Cameron County Drainage District Number One was created by the Commissioners’ Court of Cameron County on the 22nd day of January 1910. The creation of the District by the Commissioners’ Court of Cameron County was validated by the Legislature of Texas under Senate Bill Number 240 on 25th day of February 1929. Therefore, Cameron County Drainage District Number One, as it now exists, is a Conservation and Reclamation District under Article 16, Section 59 of the Texas Constitution, having been converted by Chapter 45 of the Session Laws of 1929. Chapter 56 of the Water Code enumerates the specific powers and duties of the District. To a certain extent, Chapter 49 of the Water Code provides supplemental authority for action.

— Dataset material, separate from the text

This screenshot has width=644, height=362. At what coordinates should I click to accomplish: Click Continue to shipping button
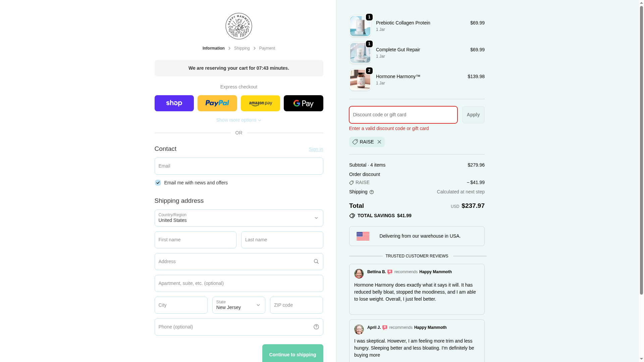[292, 354]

Cameron County Drainage District Number One is bounded to the north by the Cuates Resaca, on the west by the east line of Share Number One, a subdivision of the Espiritu Santo Grant, on the south by the Resaca de la Guerra and the Resaca del Rancho Viejo, on the east between the Resaca del Rancho Viejo and the Resaca de la Guerra, by the east line of Partition Share Number 29, and between the Resaca del Rancho Viejo and the Cuates Resaca by the east line of Partition Share Number 32. The land within the District contains 81, 126 acres of land, more or less; however, the District is only responsible for drainage ditches which it specifically designates, in writing, as being under its care and control.

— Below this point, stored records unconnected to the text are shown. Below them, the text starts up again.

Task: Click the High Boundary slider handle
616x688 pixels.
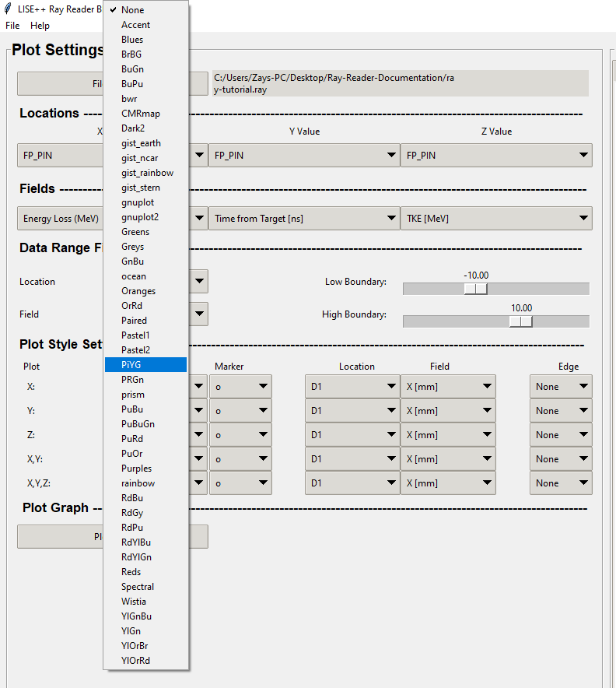Action: click(520, 321)
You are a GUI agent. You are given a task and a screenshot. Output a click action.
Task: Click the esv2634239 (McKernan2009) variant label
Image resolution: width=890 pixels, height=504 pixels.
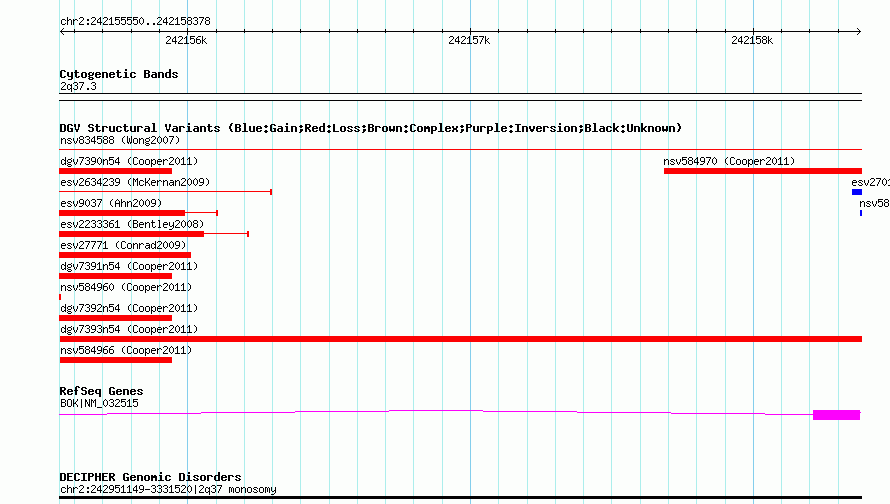pos(135,182)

Throughout most of it’s history, the District operated under the direction of its three member Board. The Board would collect taxes through the County’s Tax Assessor and then contract with private companies to do one or two large projects each year. An engineer was hired to be the custodian of the District’s records, but there was no office and there were no District employees.
In the year 1998, two new Directors were appointed by County Judge Gilberto Hinojosa. It was at that time that the idea came up to create a District office with a public works capabilities. During the year 2000, a District Manager was hired and subsequently given the authority to construct a headquarters building, hire staff, and purchase equipment. In the year 2001, the District constructed a 3,000 square foot office building.

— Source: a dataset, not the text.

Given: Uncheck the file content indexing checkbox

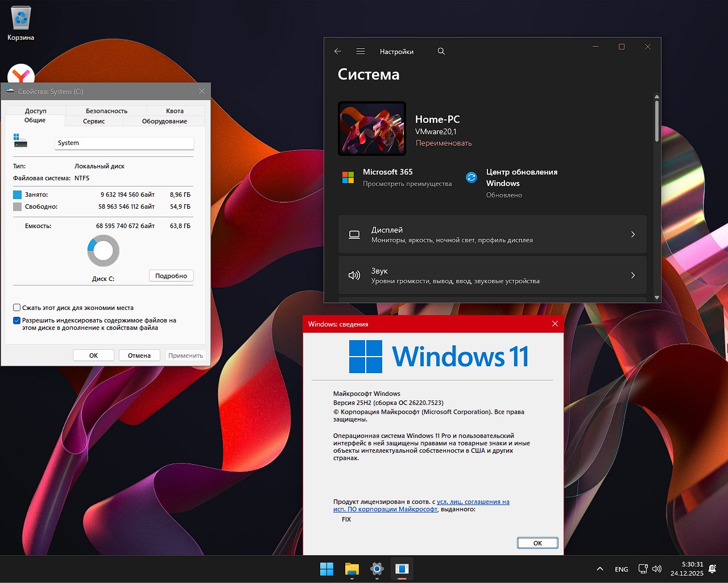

During the same year, the District purchased its first excavator and dozer. Thus began the era of regular in-house maintenance of the District’s ditches. Within the first two years of existence, and with no more than a General Manager, Construction Superintendent, and four heavy equipment operators, the District was able to clean approximately 80 miles of drainage ditches. Shortly thereafter, the General Manager suggested to the Board that they implement a ditch mowing program to increase the efficiency of the ditches and make them more aesthetically pleasing. Over the past few years, this mowing program has grown into a right-of-way maintenance department that has six tractor mowers and a crew to beautify the areas where District ditches intersect with public roadways. The District has now grown to nearly 20 employees and has since constructed an 8,000 square foot parking an vehicle maintenance facility.
During the same time that the Board was establishing its Public Works Department, they also devised a Master Drainage Plan. This Plan was implemented to ease the burden of excess stormwater in the District’s Ditches and to minimize flooding. The Plan included regulations that required developers to mitigate the effects on the District’s drainage system by creating detention ponds. These ponds would enable excess flood water to have a staging area as the ditches moved water toward the ship channel. Throughout the past 8 years, hundreds of acre-feet of stormwater storage area has been created by developers under direction of Drainage District One.
To the Future
The next step in the equation is to implement a SCADA system that will allow District Staff to monitor the flows and water levels in its ditches. This system will also enable staff to remotely open and close flood gates which will greatly help in stormwater management. Due to the District’s efficiency, there has been some talk of expansion by the County. Since the County does not have the proper equipment to maintain drainage ditches, they are looking into having District One annex territory on its south and west sides. District One is currently the cheapest District in the County. The two other functioning drainage districts in the county charge approximately $0.15 per $100 of valuation. District One is able to offer all of it’s services for under four cents per $100 of valuation.